Microorganisms, like bacteria and virus, are known for their tenacity to survive in the most extreme environments. In a research, published last year, the International Space Station found that certain spore-forming bacteria can even survive interplanetary travel, hitched onto parts of a spacecraft. This increases the risk of contamination, especially in planets and other celestial bodies that have not yet been explored. Before man can colonize Mars, the scientists at NASA intend to see if these pertinacious microbes can remain alive in the Red Planet’s harsh surface conditions.
To that end, the US-based space agency has launched a helium balloon, carrying specially-designed chambers filled with bacteria, to the Earth’s stratosphere. With its upper layers situated nearly 120,000 ft above the surface, the stratosphere is marked by severe conditions, almost similar to the Martian environment. In addition to being extremely dry and cold, it is usually inundated with intense solar radiation and has near-vacuum atmospheric pressure. By sending a collection of bacteria to the edge of the space, the researchers will be able to determine the extent and duration to which these tenacious microbes can survive in such an inhospitable environment. Speaking about the experiment, David J. Smith, of NASA’s Ames Research Center, said:
If we want to discover life on other planets we need to know if we are introducing Earth life as we explore. There are terrestrial microorganisms that can survive space-like conditions.
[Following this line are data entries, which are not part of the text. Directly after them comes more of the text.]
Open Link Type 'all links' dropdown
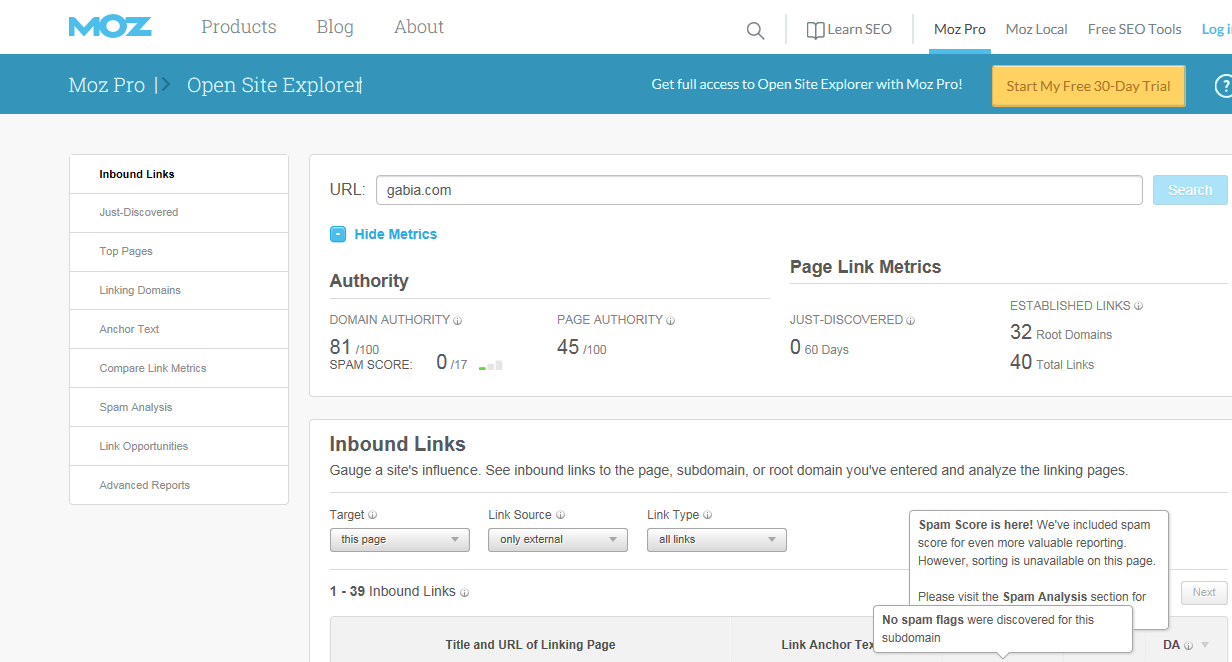This screenshot has height=662, width=1232. click(716, 540)
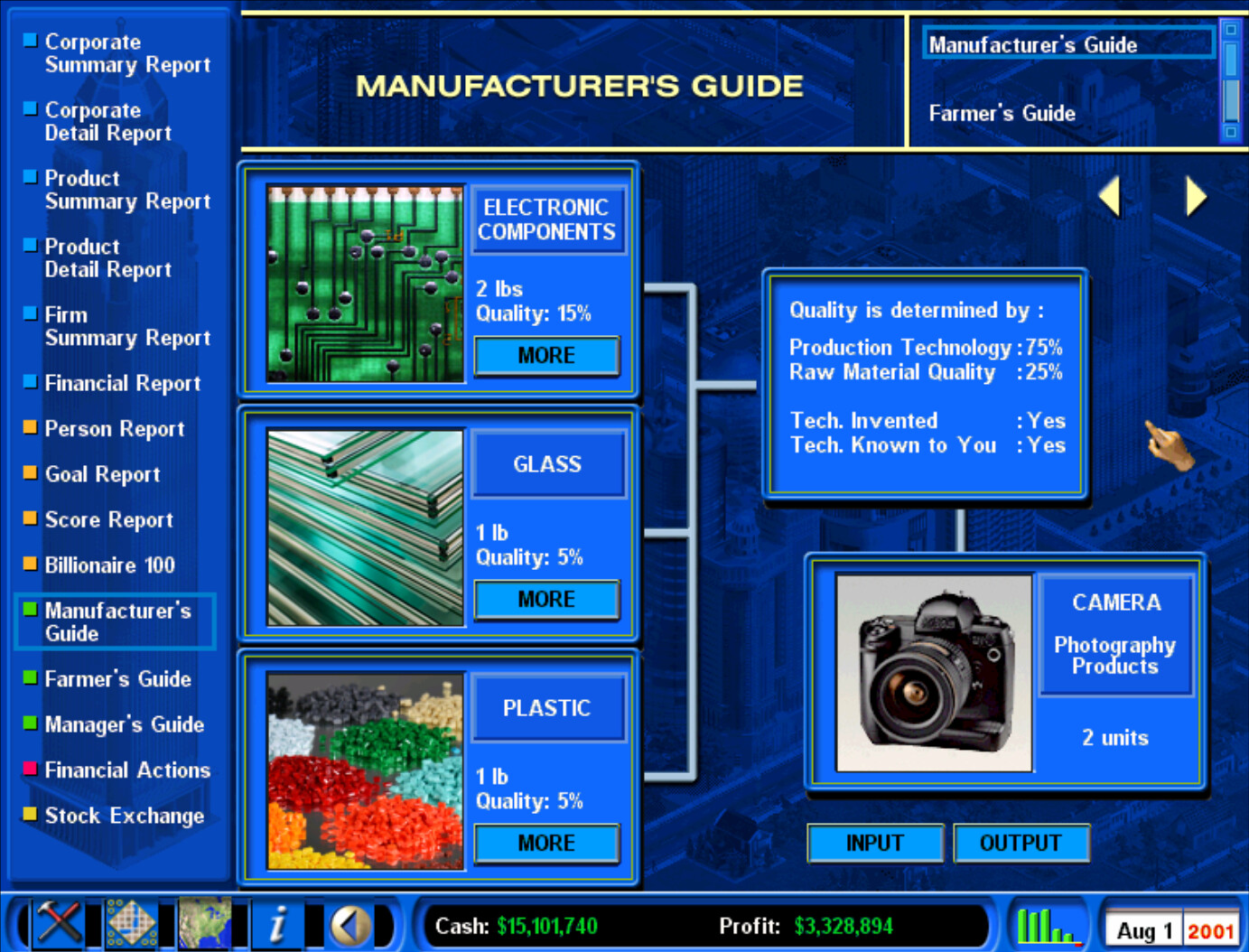The width and height of the screenshot is (1249, 952).
Task: Toggle the INPUT view for Camera
Action: 874,843

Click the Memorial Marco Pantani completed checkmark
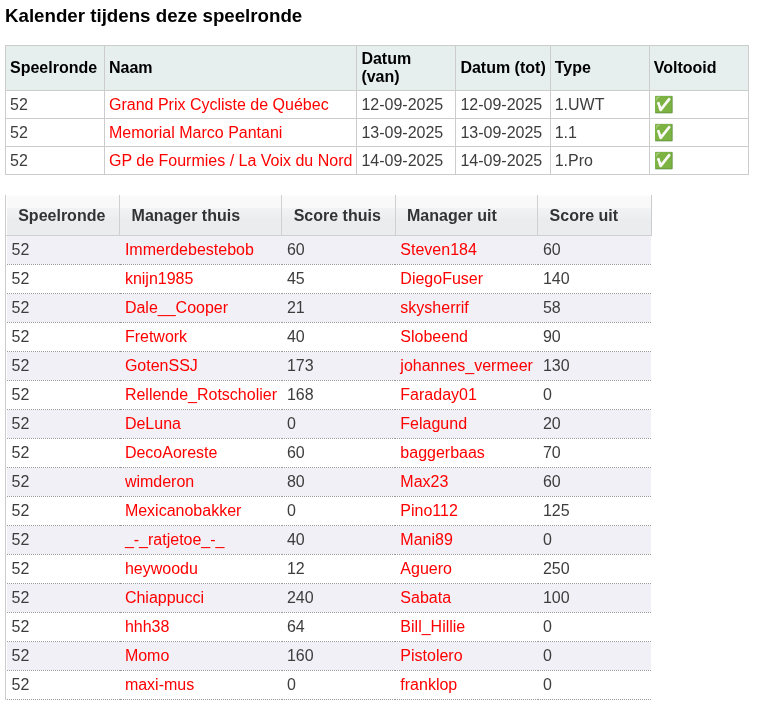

We know some of these same microorganisms are onboard robotic spacecraft so we need to be able to predict what will happen when they get to Mars.
For the research, entitled “Exposing Microorganisms in the Stratosphere”, the scientists launched a helium balloon, on September 26, from the Columbia Scientific Balloon Facility in New Mexico. Attached to the balloon were specialized containers, loaded with bacteria, which protected the bugs during the flight. The chambers were programmed to automatically open, once the system reached its target altitude. Following this, the microbe samples were exposed to the harsh elements prevalent in our planet’s stratosphere, for periods of up to 6, 12, 18 and 24 hours, respectively.
At the end, the balloon exploded, leaving the bacteria-filled chambers to parachute back to the Earth. The researchers are currently trying to analyze the samples, in search of extant microbial life. Smith added:
I suspect the bacteria will survive, but we just don’t know until we fly them up there and take a look afterwards in our lab.